If you’re building on top of AI APIs, architect for 10x token costs. Not because it’ll happen overnight — but because the current pricing is structurally unsustainable.
The builders who survive the pricing correction will be the ones who already optimized their token economics — CLI over MCP where possible, aggressive caching, smart routing between model tiers, and knowing exactly which tasks need frontier intelligence vs. which can run on smaller models.
The cheap-token era is a gift. Use it to build. But don’t depend on it.
References
[1] IntuitionLabs, “NVIDIA AI GPU Pricing Guide,” updated March 2026.
[2] Uvation, “Breaking Down the AI Server Data Center Cost.”

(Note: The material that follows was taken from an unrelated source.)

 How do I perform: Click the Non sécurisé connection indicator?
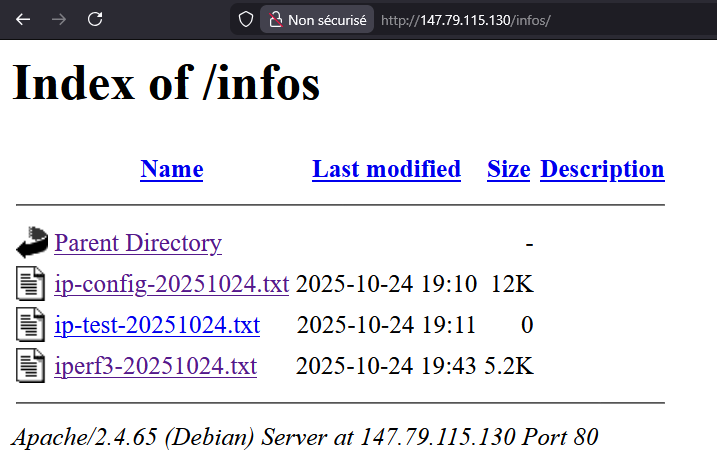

[3] TRG Datacenters, “NVIDIA H200 Price Guide.”
[4] Moonshot AI, “Kimi-K2 Model Card.”
[5] PNY / NVIDIA, “H200 NVL Datasheet.”
[6] TechPowerUp, “NVIDIA H100 PCIe 80 GB Specs.”
[7] D. Amodei, interview with Dwarkesh Patel, Feb 2026.
[8] HuggingFace Community, “Kimi-K2-Instruct Discussions — Inference Benchmarks.”
[9] vLLM Documentation, “Kimi-K2 Deployment Recipe.”
[10] J. Huang (NVIDIA CEO), remarks on AI engineer compensation, via Tom’s Hardware.
[11] Levels.fyi, “OpenAI Software Engineer Compensation.”
[12] PricePerToken, “OpenAI GPT-5.4 Pricing.”
[13] PricePerToken, “Anthropic Claude Opus 4.6 Pricing.”
[14] M. Alderson, “No, It Doesn’t Cost Anthropic $5K Per Claude Code User.”